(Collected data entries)
===

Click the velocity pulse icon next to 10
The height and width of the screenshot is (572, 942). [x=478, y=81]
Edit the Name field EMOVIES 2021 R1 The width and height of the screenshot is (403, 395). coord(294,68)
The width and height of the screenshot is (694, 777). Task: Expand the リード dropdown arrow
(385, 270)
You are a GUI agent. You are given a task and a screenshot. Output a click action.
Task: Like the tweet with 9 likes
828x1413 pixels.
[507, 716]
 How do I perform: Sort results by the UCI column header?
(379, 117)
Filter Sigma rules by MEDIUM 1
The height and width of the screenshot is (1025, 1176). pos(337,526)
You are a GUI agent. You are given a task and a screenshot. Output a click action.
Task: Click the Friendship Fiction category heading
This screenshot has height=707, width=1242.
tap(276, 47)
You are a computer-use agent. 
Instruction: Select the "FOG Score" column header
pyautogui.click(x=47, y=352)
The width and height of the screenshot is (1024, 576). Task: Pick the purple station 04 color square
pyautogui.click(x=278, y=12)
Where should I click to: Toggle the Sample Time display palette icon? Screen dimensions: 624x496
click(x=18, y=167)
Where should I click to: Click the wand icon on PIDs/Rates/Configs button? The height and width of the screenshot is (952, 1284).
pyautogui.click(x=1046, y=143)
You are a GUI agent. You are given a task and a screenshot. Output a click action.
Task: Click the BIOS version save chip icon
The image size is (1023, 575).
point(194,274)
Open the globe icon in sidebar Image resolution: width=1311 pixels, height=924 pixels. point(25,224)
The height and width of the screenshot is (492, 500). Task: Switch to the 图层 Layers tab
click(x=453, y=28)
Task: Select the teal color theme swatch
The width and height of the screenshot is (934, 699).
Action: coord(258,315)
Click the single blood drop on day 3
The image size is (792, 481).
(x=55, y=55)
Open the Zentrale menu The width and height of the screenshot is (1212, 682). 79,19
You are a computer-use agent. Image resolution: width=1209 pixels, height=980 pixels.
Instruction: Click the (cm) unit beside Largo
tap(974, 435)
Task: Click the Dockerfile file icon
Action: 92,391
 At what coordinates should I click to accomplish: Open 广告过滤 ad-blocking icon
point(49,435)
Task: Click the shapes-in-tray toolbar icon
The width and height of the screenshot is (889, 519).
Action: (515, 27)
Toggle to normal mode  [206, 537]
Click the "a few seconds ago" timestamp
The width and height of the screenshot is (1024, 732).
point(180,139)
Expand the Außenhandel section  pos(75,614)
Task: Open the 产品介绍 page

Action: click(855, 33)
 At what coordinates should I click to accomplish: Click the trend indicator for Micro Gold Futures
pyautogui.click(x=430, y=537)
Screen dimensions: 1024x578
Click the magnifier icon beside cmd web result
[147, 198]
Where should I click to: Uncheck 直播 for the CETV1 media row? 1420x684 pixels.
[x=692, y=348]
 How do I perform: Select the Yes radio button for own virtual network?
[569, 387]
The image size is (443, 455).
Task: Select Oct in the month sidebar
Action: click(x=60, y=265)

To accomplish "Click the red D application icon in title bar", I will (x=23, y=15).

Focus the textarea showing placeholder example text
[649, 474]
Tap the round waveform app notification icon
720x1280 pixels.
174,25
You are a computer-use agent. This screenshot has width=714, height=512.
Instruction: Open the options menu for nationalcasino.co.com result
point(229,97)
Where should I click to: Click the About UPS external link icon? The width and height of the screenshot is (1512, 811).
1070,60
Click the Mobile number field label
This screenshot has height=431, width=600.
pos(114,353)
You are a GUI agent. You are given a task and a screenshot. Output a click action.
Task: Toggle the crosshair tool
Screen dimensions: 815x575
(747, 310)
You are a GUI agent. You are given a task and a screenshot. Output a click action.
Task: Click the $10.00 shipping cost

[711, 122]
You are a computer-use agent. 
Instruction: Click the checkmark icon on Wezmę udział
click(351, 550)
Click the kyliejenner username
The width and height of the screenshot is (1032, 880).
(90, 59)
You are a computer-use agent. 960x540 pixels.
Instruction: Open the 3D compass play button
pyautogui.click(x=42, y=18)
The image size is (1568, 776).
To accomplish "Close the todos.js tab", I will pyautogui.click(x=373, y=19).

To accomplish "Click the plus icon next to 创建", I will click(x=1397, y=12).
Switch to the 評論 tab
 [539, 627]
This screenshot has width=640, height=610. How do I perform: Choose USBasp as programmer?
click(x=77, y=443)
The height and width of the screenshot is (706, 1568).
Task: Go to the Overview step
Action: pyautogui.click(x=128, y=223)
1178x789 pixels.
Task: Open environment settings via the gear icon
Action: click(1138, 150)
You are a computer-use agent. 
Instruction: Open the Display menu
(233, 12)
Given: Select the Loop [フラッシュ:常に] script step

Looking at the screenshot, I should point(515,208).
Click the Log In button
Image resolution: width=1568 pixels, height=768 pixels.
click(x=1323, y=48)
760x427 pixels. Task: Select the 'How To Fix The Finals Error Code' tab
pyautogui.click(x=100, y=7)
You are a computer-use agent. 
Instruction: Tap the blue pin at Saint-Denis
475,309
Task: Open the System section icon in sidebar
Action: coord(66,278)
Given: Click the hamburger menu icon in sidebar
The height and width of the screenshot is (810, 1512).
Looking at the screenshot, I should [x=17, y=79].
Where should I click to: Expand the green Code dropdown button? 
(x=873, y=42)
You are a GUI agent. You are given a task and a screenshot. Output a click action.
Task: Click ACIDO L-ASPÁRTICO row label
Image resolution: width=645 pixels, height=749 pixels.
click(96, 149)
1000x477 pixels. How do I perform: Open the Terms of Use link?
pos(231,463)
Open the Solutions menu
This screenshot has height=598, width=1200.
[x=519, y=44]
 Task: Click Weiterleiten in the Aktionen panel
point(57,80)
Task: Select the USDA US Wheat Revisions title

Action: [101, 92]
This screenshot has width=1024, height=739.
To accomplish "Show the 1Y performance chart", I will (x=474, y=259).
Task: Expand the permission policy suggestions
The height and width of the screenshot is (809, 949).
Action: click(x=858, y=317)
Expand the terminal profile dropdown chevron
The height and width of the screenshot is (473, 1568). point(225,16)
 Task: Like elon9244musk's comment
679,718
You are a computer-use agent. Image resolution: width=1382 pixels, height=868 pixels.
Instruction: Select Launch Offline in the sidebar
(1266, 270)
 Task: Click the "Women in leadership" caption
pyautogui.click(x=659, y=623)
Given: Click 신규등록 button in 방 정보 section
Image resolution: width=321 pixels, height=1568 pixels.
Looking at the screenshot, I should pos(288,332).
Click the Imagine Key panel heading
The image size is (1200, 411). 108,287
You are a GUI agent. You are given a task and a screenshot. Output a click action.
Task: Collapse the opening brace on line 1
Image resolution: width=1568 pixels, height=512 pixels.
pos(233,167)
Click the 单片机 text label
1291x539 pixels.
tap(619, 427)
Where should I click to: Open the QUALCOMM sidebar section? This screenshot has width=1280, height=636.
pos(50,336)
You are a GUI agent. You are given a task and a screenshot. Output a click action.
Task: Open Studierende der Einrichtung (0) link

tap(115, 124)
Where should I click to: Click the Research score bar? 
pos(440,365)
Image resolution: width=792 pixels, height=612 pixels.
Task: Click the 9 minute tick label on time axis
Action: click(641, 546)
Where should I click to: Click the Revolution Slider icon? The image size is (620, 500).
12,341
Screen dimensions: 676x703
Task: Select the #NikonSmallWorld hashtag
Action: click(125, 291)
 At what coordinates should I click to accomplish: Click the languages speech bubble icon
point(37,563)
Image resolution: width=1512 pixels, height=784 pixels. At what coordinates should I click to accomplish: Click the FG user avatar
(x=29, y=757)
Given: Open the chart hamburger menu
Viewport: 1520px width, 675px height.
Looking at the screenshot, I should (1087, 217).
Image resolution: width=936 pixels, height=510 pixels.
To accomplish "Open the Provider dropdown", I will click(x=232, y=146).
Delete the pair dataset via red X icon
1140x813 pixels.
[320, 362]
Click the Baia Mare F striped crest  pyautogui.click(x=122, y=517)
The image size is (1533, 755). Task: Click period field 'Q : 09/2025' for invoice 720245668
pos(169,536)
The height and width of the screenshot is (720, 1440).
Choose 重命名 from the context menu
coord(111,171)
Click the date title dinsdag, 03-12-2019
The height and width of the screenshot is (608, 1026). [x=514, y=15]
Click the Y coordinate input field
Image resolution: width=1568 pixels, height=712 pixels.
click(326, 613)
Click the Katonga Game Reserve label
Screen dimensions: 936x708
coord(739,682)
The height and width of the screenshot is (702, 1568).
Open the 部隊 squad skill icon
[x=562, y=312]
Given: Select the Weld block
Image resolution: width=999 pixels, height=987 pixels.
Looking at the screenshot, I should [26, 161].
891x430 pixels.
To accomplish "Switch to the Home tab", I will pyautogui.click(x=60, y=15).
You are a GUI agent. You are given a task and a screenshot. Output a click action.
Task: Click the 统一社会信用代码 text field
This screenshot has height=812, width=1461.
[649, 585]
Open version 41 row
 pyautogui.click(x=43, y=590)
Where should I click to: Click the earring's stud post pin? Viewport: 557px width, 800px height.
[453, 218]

===

__What is expected__. All that is needed is the exact run of lines above from the line containing "Image resolution: width=1512" through the line containing "Delete the pair dataset via red X icon", both of them included.

__Result of this task__.
Image resolution: width=1512 pixels, height=784 pixels. At what coordinates should I click to accomplish: Click the FG user avatar
(x=29, y=757)
Given: Open the chart hamburger menu
Viewport: 1520px width, 675px height.
Looking at the screenshot, I should (1087, 217).
Image resolution: width=936 pixels, height=510 pixels.
To accomplish "Open the Provider dropdown", I will click(x=232, y=146).
Delete the pair dataset via red X icon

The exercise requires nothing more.